Let’s do an exercise in logic.  Would you rather lend money to someone with $100,,000 in revolving credit card and installment loan debt and an 820 credit score, or someone with $5,000 in revolving credit and a 700 credit score? It should be an obvious answer. 

If in fact you think your credit is bad, first look on one of the service like Free Credit Report or Credit Karma and see what exactly shows up or does not show up. Minimize the surprises and know what you’re facing. If you have sufficient time, we’d suggest you contact a company such as Lexington Law or any reputable credit repair so that the derogatories can be removed if there are errors as soon as possible.

Your personal credit fits in with the five C’s of credit: 

1) Character 

2) Capacity

3) Capital 

4) Collateral 

5) Conditions

Character is the first of the five Cs of credit. .  Do you pay your obligations or not? If it’s determined that you have the tendency to not pay your obligations or pay them in a timely manner, it’s a tough hill to climb.  A lender will pull credit from all of the three major repositories.  

Capacity is usually the most frequent reason why gas station loans are not approved. Many underperform but in fact, more underreport revenues. SBA loans require a 1:1 Debt Service coverage at a minimum. What that means is for every dollar of liability and expense, one dollar of gross profit is required.  This is a bare minimum that is required and if any other parts aren’t satisfied, the less likely to be approved.  Conventional loans are normally going to require 1:3 – 1:0 Debt service coverage for gas stations and convenience stores. 

Capital – Some borrowers come to us with relatively little to no money for a down payment.  Some of them will borrow from friends, relatives and people that love them.  There is nothing illegal about getting “gifts”, however full disclosure must be made. Important to know, the two main common denominators of failed gas station loans are 1) Not enough money (non-borrowed) equity and 2) Insufficient direct industry experience.

Collateral – Business only loans typically are more difficult to obtain because of the lack of collateral and the loan-to-values are typically less than something that is real estate backed. A bank will normally discount an appraisal by 20-25% on real estate value, up to 50% for machinery and equipment and most lenders give no value to the business value or good will.  That $1,000,000 appraisal you have on a property might be worth $700,000 – $750,000 to a bank for collateral purposes. 

Conditions are the least controllable.  Things like hurricanes, construction, COVID, real estate crashes, recessions, etc are the least predictable..  they lower the loan-to-value on a deal will be less negatively affected than the high loan-to-value loans. 

Practical steps to get business financing with challenged credit

1) I can not emphasize enough the importance of submitting an ORGANIZED loan package. Most loan packages we receive are disorganized, and are lacking a coherent Executive Summary, a Use of Proceeds which makes the deal even less desirable. 

It took me years to realize this myself until a lender pointed out to me that I had poor packaging. 

2) Lenders do not need business plans that take forever to go through.  A sermons doesn’t have to be eternal to be everlasting.  Neither does a business plan.  A high percentage of business plans look like they were created by software where you fill in the blanks. They are ignored for the most part. 

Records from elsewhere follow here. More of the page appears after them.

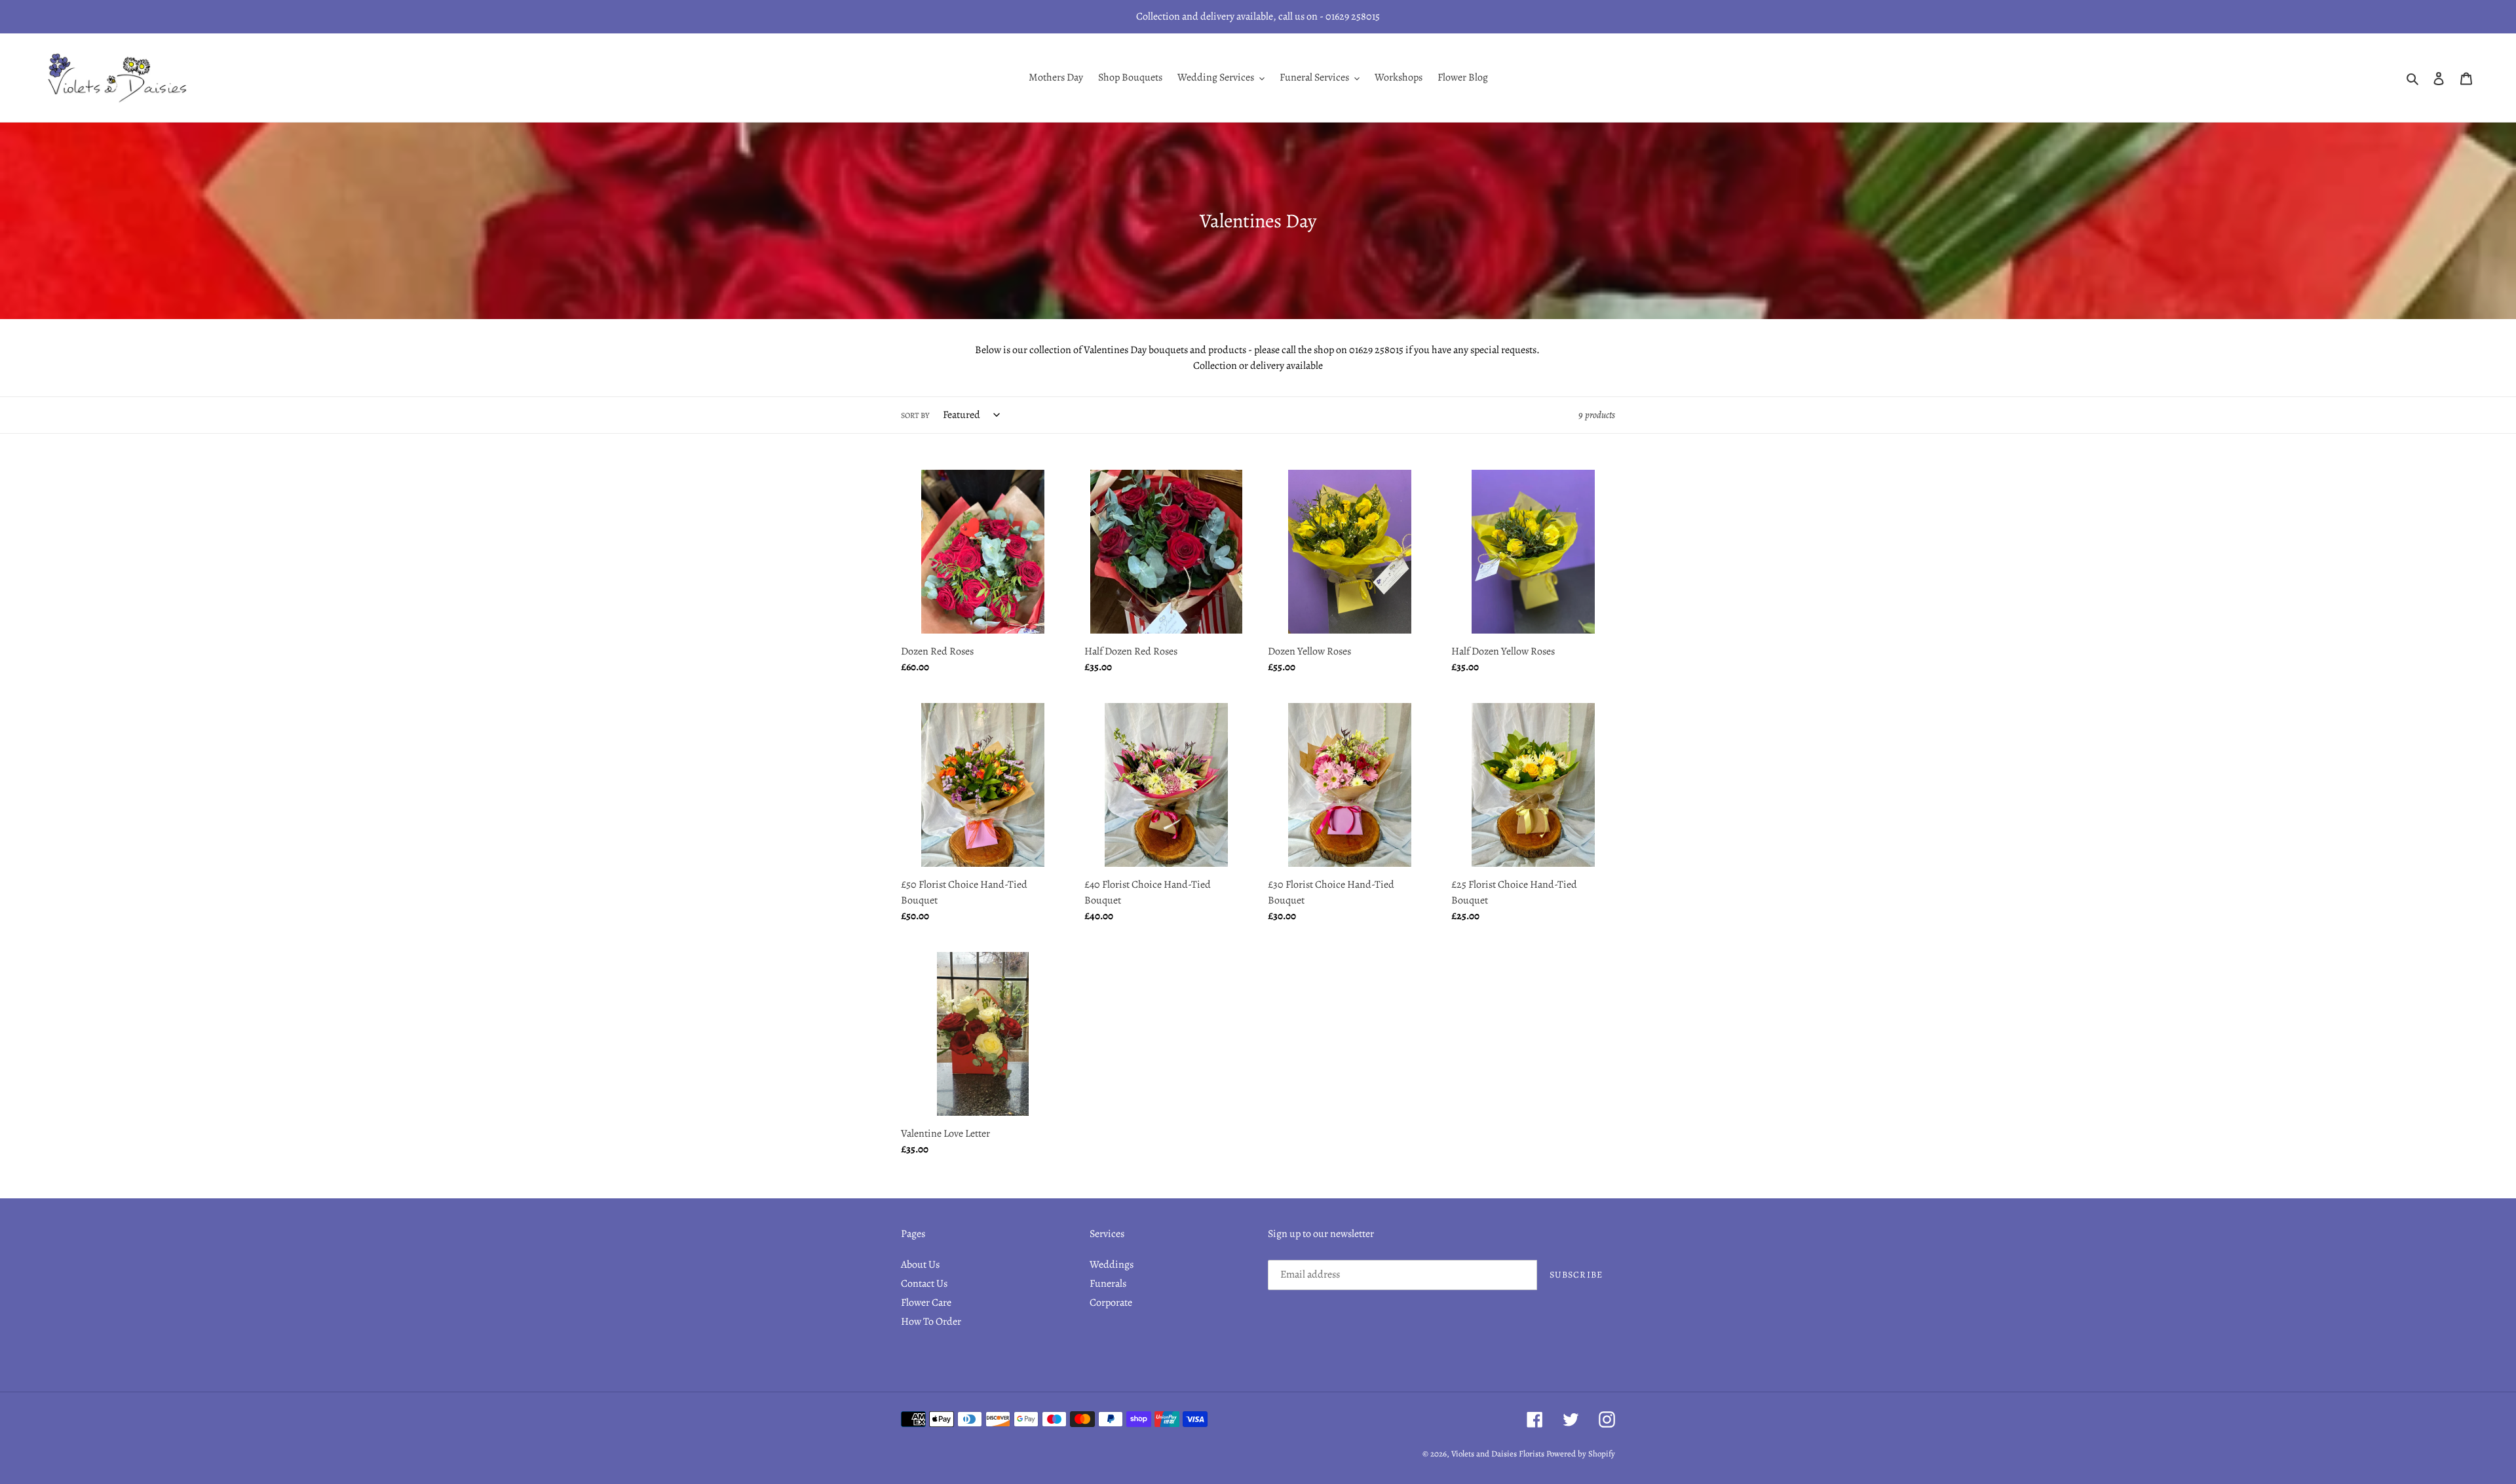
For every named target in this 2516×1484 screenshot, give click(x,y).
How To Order (931, 1321)
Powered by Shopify (1580, 1453)
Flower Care (926, 1302)
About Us (920, 1264)
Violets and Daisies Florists (1497, 1453)
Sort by (915, 415)
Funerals (1108, 1283)
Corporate (1111, 1302)
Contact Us (924, 1283)
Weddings (1112, 1264)
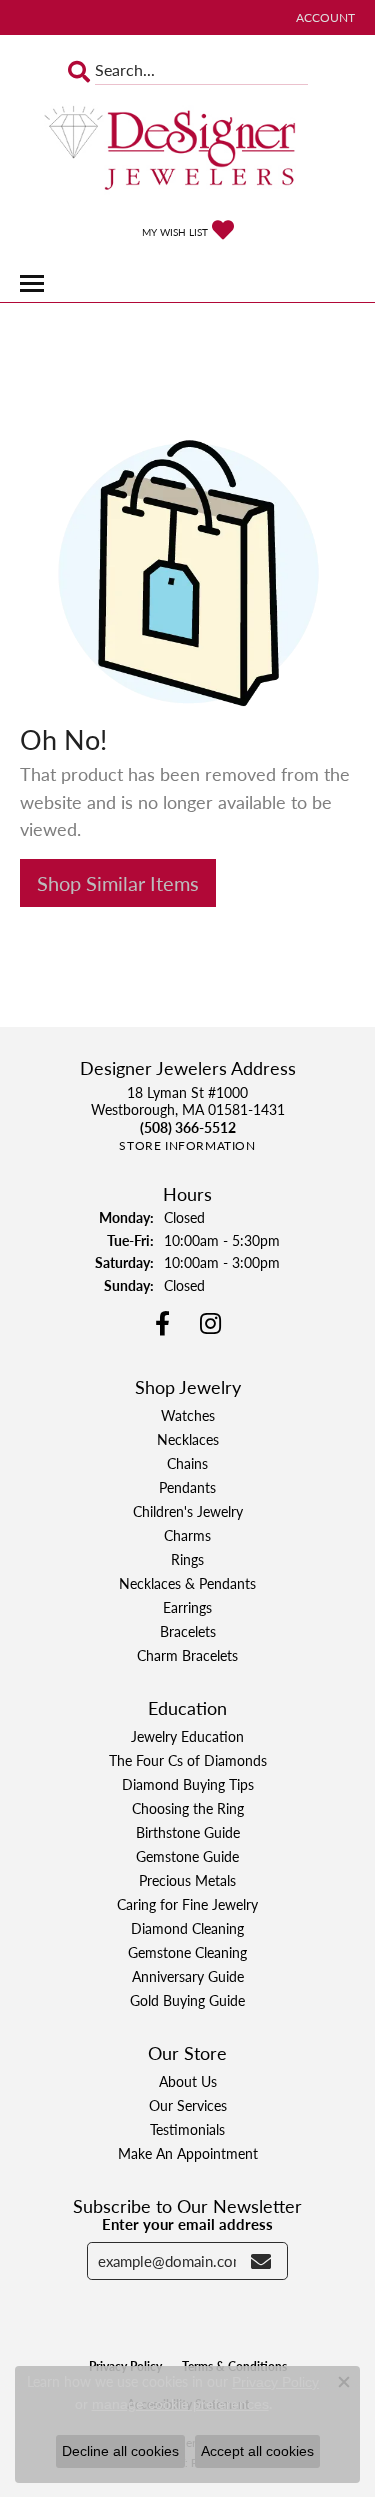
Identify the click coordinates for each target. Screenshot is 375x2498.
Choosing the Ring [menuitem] (188, 1808)
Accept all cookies (257, 2451)
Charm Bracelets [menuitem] (187, 1655)
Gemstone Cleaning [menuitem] (187, 1952)
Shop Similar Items (118, 883)
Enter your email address (187, 2224)
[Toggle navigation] (32, 283)
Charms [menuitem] (187, 1535)
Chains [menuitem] (187, 1463)
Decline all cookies (120, 2451)
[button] (323, 17)
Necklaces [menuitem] (188, 1439)
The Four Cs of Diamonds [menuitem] (188, 1760)
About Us (188, 2081)
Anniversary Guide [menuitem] (188, 1976)
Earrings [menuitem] (187, 1607)
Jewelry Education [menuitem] (187, 1736)
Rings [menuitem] (187, 1559)
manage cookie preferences (180, 2404)
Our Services (188, 2105)
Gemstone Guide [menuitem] (187, 1856)
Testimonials (187, 2129)
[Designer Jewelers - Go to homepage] (188, 150)
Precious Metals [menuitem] (187, 1880)
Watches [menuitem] (188, 1415)
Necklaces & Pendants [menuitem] (187, 1583)
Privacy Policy (275, 2382)
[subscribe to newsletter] (261, 2261)
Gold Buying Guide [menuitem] (187, 2000)
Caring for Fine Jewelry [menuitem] (187, 1904)
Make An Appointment (188, 2153)
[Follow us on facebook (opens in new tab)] (162, 1324)
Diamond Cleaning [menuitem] (187, 1928)
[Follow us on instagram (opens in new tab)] (210, 1324)
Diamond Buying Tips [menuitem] (188, 1784)
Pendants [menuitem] (187, 1487)
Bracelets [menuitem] (188, 1631)
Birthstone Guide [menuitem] (188, 1832)
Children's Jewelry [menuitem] (188, 1511)
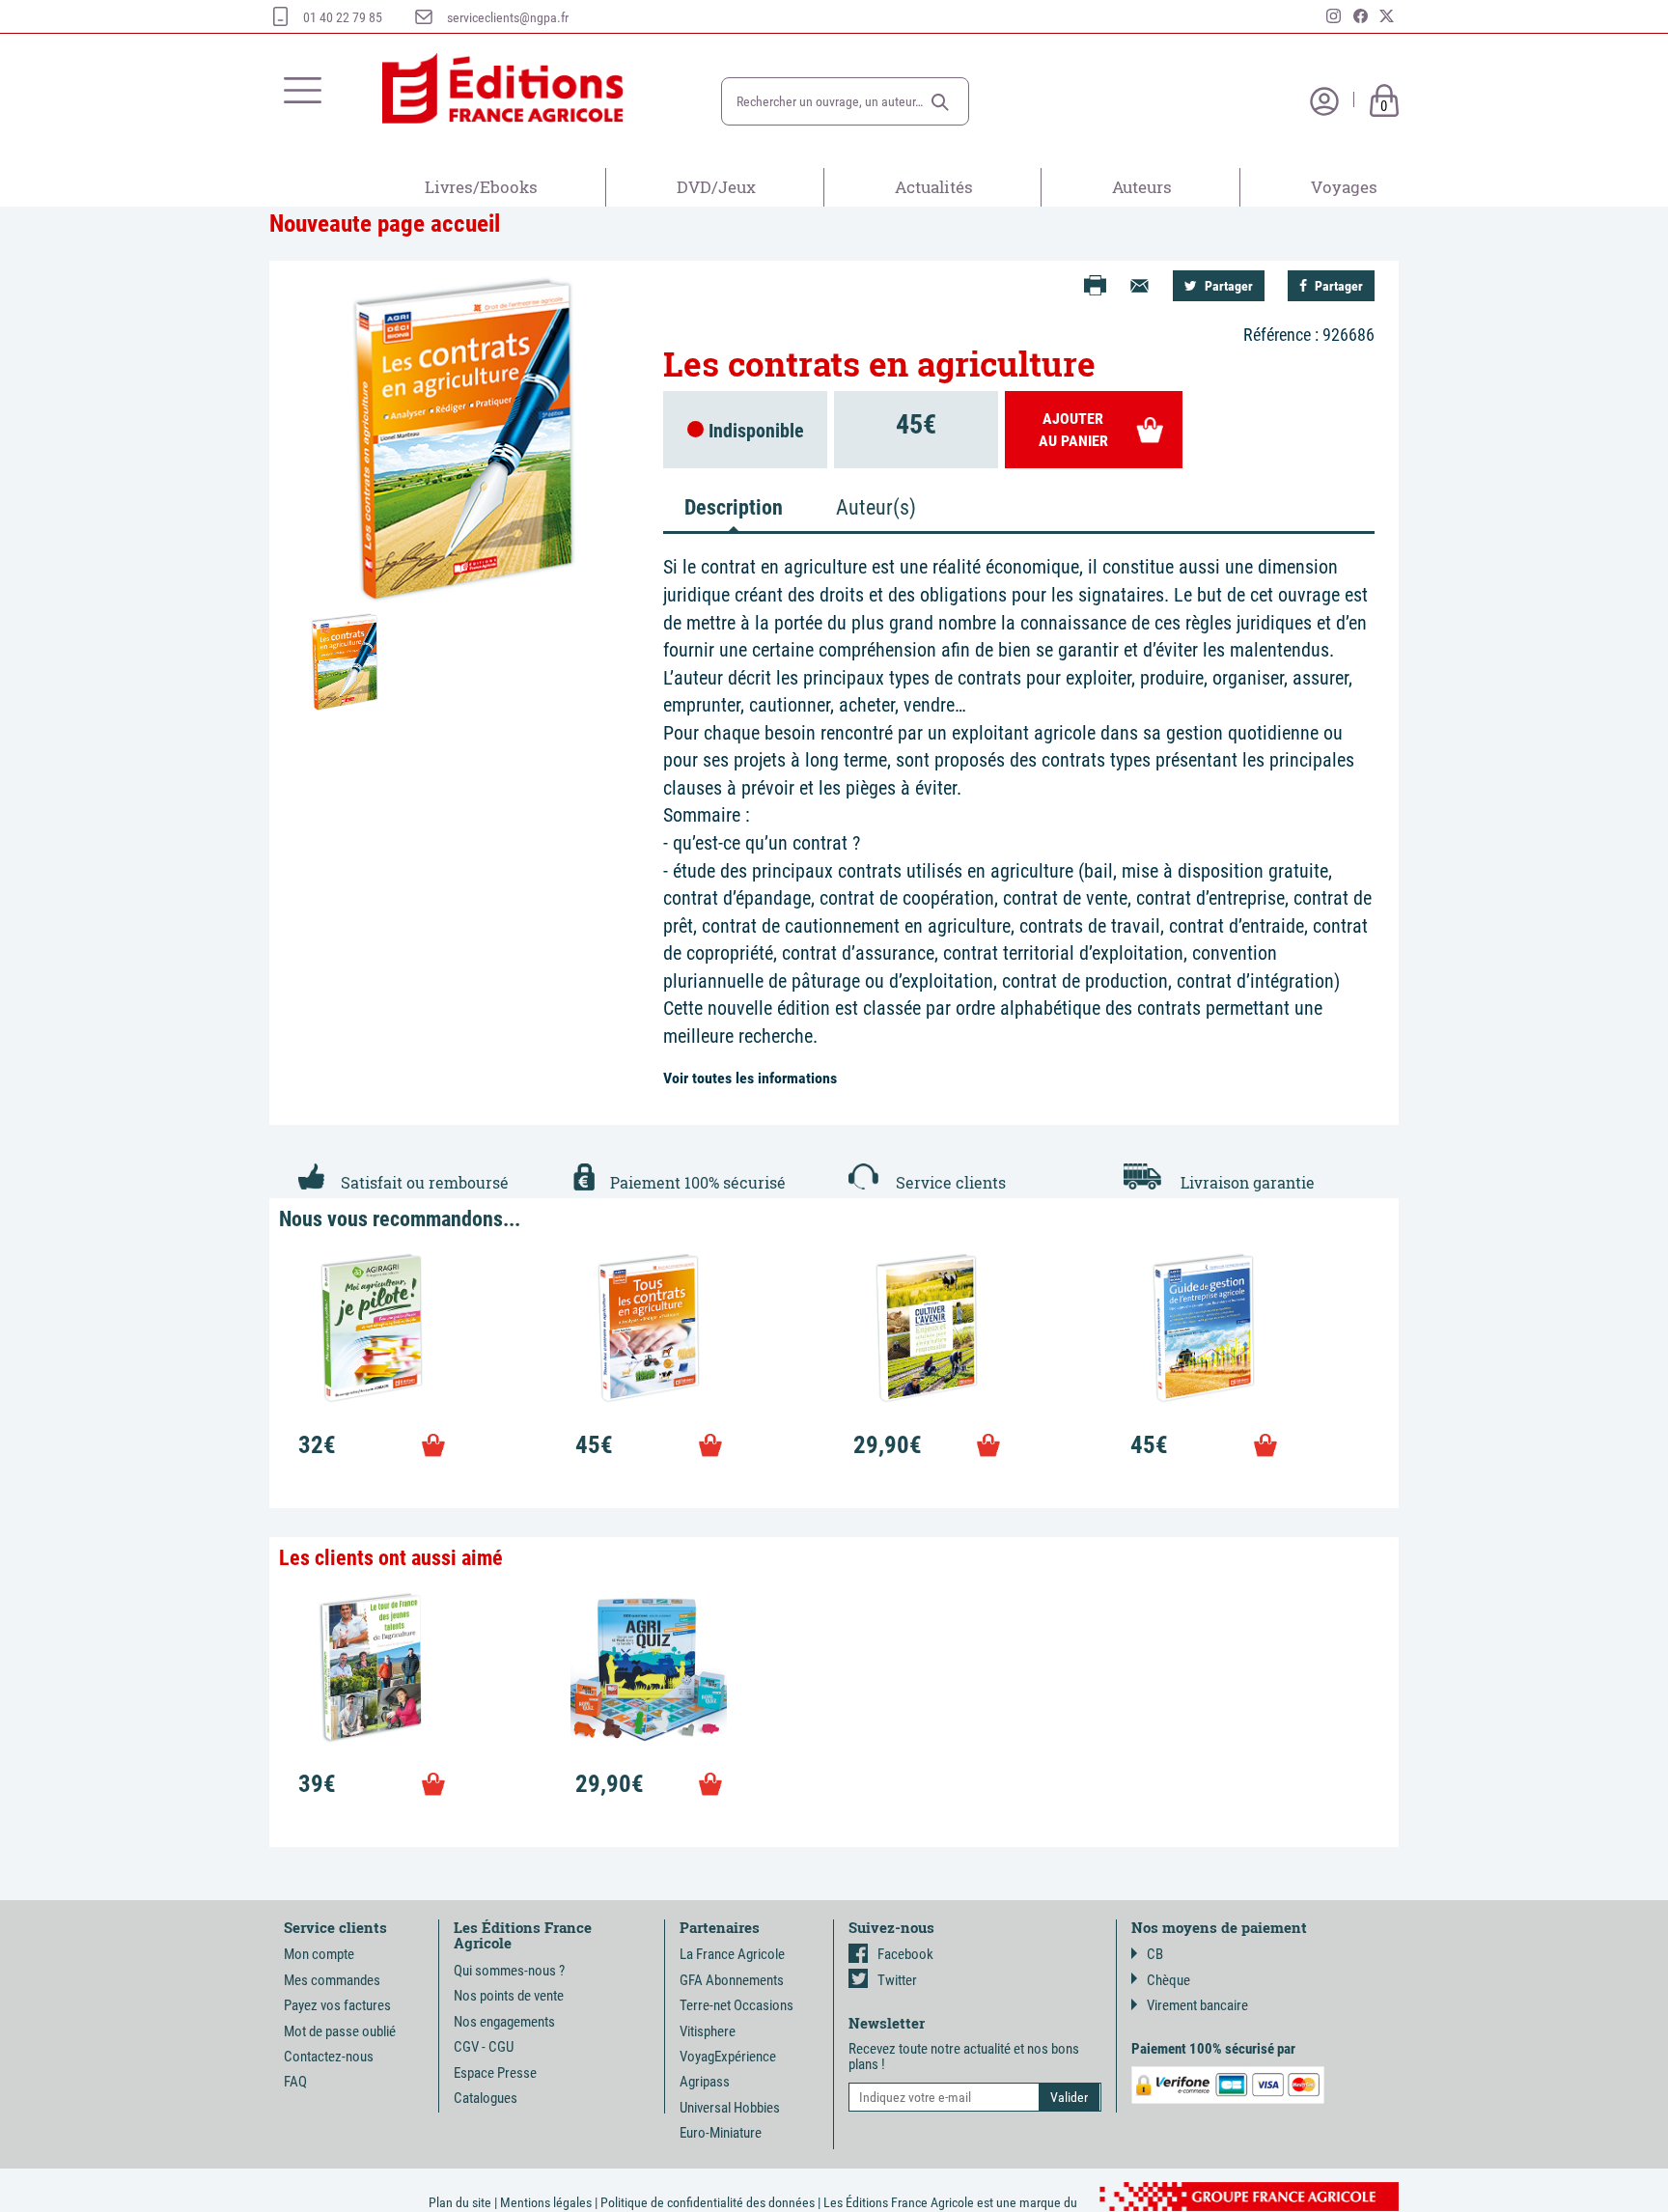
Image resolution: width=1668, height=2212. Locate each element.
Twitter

3) Define your company’s mission statement.  What will make you better or at least equal to your competition? How will you compete with your Box Box convenience store down the street.  You’re probably not going to do it with fuel pricing, so what is your “hook?” 

4) Make sure you know what your credit is to begin with. . If you have blemishes, have detailed explanations as to who, what, when, where and why. 

5) If you’ve owned a business before, check your Dun and Bradstreet (D& B) profile.  The lender will.